Letter of thanks and news from the President of UDG, Valentina Samus
Dear friends and colleagues,
Since the beginning of the Russian invasion, we have received many letters of support and a lot of assistance from the Jungian communities from all over the world. We thank each community and each person that have joined their efforts to help us survive and to ensure our well-being. We are especially grateful for the generous financial donation from IAAP.
During these 18 days, we have gained a lot of experience that we had never imagined we would. We had to sleep in the subway stations to hide from the bombings; had to teach our children what to do during airstrikes; had to wait for a “+” text message which meant that our relative or a client had returned alive from the mission. We had to consult people who had killed a human being for the first time or had witnessed a death of a close person. However, alongside we also had an opportunity to feel an incredible unity and radical hope. Most of us have lost our home since we had had to evacuate for the sake of some semblance of safety. Some of us have lost their houses to Russian artillery and air strikes.
During the first days of the war, it was important for us to restore our ability to work. We succeeded because most of the analysts and supervisors who worked with our members had cancelled, or substantially lowered, their fees for the time of the crisis. We are unable to mention every single person here but nevertheless we are thankful to each one of them.
Many European analysts have opened their own homes to accommodate their Ukrainian colleagues. Also, the members of Czech, Polish, Bulgarian and Lithuanian societies are organizing psychological, financial assistance and accommodation to the people who temporarily flee to their countries.
A while ago Dale Mathers and AJA had launched a long-term supervision project in Ukraine, and now, as they continue it, they are providing the supervisions for free and coordinate a lot of activities for the refugees.
We have organized the daily support groups for the members of our community. The organizers of various educational programs are offering the support groups to their students and are providing further training for free.
Our members are finding the ways to help and support their local communities. For example, Yuri Danko had been moderating the support groups for his neighbours while taking shelter in the basement of their apartment block.

- _Brief 1_:
In the letter from the UDG president, what did a "+" text message signal?
- _Brief 2_:
Extend the UDG president's letter by writing what comes after its final sentence.

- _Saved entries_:
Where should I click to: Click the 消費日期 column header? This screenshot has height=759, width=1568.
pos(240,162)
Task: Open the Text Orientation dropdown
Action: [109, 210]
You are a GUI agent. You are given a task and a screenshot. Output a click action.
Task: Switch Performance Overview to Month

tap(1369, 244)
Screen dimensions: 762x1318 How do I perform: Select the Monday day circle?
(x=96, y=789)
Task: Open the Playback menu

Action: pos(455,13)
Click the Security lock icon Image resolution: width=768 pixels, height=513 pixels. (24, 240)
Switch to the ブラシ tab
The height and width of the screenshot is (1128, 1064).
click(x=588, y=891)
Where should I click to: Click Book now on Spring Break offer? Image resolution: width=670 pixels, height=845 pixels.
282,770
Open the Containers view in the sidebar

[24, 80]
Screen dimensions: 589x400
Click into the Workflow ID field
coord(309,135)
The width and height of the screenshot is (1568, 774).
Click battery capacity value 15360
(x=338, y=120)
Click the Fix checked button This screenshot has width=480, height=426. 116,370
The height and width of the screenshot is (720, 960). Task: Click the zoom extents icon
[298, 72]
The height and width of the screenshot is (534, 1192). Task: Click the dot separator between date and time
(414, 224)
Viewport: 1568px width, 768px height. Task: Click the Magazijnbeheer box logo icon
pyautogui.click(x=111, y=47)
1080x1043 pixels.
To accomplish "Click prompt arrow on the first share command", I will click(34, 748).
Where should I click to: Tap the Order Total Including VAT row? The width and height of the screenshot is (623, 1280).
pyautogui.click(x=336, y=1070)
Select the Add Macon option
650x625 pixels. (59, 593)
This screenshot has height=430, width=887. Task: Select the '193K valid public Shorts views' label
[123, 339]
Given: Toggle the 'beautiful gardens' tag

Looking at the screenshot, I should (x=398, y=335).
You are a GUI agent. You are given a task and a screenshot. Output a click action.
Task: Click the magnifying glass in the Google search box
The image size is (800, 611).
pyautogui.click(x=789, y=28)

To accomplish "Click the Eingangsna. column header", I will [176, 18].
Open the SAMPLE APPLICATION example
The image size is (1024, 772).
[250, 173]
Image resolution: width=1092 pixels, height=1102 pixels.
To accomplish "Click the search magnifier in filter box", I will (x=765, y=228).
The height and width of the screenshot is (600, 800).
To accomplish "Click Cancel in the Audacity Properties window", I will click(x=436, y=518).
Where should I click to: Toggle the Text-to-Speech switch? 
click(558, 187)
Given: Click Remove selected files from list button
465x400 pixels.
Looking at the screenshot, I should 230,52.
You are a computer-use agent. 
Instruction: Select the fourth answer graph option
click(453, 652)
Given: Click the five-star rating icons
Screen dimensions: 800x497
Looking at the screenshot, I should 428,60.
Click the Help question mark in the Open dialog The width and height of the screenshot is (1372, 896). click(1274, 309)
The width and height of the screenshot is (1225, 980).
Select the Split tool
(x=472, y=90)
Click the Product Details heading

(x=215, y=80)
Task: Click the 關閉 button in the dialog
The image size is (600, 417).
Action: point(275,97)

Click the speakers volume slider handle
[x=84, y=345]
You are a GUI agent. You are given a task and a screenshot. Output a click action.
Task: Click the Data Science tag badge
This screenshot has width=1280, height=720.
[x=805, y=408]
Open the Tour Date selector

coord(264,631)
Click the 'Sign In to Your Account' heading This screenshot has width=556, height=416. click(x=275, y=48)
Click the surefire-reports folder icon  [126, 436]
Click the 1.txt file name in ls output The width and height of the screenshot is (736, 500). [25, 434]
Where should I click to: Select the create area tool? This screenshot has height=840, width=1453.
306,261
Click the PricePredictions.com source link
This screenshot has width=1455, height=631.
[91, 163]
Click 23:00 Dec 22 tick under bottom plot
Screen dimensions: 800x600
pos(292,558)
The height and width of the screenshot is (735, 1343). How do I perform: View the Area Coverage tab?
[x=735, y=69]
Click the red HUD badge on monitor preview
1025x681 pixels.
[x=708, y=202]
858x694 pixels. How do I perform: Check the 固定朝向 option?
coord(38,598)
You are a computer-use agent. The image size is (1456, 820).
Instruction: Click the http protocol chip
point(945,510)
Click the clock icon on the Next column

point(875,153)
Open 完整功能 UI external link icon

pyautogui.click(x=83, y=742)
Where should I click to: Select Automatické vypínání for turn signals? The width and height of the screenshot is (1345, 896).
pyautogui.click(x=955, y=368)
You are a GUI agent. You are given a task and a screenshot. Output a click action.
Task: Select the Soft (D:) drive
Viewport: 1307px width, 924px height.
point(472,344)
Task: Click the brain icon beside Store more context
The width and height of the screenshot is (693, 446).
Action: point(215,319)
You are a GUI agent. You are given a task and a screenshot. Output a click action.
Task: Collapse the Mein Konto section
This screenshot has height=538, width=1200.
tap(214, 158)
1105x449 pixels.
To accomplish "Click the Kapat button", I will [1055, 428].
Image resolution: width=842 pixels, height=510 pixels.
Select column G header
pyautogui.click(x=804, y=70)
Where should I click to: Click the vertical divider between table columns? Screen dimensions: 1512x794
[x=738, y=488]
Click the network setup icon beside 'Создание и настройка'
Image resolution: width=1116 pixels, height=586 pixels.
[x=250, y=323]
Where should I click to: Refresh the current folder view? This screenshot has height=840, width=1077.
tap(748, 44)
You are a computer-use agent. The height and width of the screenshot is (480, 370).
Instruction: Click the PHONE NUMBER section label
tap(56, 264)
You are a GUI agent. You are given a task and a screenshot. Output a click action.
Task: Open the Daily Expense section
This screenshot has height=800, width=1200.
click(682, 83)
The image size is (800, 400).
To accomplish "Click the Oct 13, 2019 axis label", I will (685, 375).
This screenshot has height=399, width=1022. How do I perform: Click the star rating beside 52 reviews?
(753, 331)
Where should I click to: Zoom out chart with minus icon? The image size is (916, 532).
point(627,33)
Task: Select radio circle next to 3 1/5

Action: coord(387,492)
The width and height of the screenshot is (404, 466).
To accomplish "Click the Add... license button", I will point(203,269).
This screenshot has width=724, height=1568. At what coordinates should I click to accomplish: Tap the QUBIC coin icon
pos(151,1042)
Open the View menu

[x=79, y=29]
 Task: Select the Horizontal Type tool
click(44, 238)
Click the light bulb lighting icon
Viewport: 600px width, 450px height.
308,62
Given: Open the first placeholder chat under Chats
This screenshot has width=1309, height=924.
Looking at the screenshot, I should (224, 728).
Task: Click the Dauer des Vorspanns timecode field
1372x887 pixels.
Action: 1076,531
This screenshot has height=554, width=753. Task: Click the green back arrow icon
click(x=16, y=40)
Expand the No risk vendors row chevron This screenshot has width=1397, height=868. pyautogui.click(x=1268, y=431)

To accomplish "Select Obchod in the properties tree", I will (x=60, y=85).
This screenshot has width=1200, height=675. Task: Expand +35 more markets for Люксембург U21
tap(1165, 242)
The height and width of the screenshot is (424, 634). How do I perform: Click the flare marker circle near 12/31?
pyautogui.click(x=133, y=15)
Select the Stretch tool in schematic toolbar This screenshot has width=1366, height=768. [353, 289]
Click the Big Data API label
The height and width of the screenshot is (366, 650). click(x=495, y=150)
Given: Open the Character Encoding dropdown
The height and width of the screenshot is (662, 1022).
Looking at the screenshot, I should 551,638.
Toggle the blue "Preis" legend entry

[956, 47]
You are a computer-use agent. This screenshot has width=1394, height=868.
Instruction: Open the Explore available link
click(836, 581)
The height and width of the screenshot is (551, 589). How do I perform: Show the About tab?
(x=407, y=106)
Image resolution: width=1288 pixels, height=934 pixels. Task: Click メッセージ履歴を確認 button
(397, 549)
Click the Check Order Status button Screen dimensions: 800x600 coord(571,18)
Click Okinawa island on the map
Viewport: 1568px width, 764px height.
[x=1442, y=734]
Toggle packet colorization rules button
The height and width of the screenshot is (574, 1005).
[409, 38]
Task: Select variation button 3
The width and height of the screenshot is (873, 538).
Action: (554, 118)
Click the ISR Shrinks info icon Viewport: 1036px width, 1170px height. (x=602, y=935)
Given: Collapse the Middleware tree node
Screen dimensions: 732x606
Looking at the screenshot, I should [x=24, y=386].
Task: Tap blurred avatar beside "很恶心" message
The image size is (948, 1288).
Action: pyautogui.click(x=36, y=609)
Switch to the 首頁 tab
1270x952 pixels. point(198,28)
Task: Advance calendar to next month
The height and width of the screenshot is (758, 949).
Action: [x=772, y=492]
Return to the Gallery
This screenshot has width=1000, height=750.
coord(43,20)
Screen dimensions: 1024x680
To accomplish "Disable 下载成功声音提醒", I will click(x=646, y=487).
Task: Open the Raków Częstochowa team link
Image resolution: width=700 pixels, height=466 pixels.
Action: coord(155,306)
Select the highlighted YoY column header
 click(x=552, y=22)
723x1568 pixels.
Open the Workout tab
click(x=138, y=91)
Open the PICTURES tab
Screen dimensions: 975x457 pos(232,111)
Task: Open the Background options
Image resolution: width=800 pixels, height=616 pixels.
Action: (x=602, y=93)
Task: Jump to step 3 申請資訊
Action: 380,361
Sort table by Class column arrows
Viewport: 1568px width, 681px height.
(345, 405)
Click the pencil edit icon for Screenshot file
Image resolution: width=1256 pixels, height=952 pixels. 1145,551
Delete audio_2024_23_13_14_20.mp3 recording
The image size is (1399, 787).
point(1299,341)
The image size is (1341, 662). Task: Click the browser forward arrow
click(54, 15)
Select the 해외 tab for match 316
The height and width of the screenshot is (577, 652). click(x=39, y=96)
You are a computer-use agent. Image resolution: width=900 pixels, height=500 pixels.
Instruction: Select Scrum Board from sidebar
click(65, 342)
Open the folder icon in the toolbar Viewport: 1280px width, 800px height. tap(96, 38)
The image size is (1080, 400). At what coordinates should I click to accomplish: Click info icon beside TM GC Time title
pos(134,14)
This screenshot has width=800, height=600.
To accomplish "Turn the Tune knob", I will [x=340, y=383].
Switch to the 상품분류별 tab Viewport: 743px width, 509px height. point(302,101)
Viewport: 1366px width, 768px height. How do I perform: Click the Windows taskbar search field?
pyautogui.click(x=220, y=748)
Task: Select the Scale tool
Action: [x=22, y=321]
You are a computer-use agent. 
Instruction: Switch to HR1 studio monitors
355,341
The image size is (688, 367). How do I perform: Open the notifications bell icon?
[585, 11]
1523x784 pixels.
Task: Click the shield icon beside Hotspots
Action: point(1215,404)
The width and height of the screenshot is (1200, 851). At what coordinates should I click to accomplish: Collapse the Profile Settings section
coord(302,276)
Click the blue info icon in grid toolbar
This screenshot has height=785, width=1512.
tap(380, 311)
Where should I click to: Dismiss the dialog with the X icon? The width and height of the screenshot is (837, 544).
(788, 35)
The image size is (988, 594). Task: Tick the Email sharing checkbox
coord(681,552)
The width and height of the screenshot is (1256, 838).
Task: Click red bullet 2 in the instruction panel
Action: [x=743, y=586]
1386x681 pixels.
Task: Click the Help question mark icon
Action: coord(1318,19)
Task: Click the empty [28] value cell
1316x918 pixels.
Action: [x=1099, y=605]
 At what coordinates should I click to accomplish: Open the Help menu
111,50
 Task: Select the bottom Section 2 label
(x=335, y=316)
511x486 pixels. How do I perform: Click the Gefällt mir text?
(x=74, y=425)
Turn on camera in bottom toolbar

- _Task answer 1_:
It meant that a relative or a client had returned alive from the mission.

- _Task answer 2_:
In February, under pressure of possible invasion, we had organized a training on crisis intervention taught by our Israeli colleagues beforehand, and it turned out to be particularly timely. We thank IAAP for its decision to cover the expenses for this training. 60 colleagues took part in the event.
Our colleagues from many countries have offered free supervisions. All volunteers who work with the victims of war are able to receive personal and professional support in the groups. Batya Brosh Palmoni (Israel), Elena Shpigner (Israel), Victoria Reicher (Israel), Goda Rukšaitė and Algis Petronis (Lithuania) are already working as moderators of these groups, and more supervisors are ready to join soon.
The Czech community has donated the funds used by us to organize a training on crisis intervention for 60 therapists who work with children. Immediately after the training, the participants have started working with the children via telephone and online and have organized the support groups in the Western regions, where a lot of people had found refuge. Right now, this project needs supervisors with the experience in children’s trauma. Asta Adler (Lithuania) is ready to become a supervisor in this project.
Batya Brosh Palmoni and her society had organized a large open workshop “Psychological assistance to the population and the aftermath of stress caused by rocket attacks, military and terrorist acts”, with Oleksandr Ostrobrod (Israel) as a trainer. This workshop has been attended by 257 participants.
Currently, 46 Ukrainian Developing Group, UDG members do volunteer work to provide psychological support to the most affected regions of the country. Each one of them has their personal story of this war. One of the colleagues shared that her grandkids were able to fall asleep only in a bomb shelter, the other one was forced to cross the border on foot to be able to continue cancer treatment after a Russian missile had destroyed her cancer clinic. Everyone has their story, but they were able to revive their resources and started consulting other people, and now they know how the archetype of the wounded healer works from their own experience.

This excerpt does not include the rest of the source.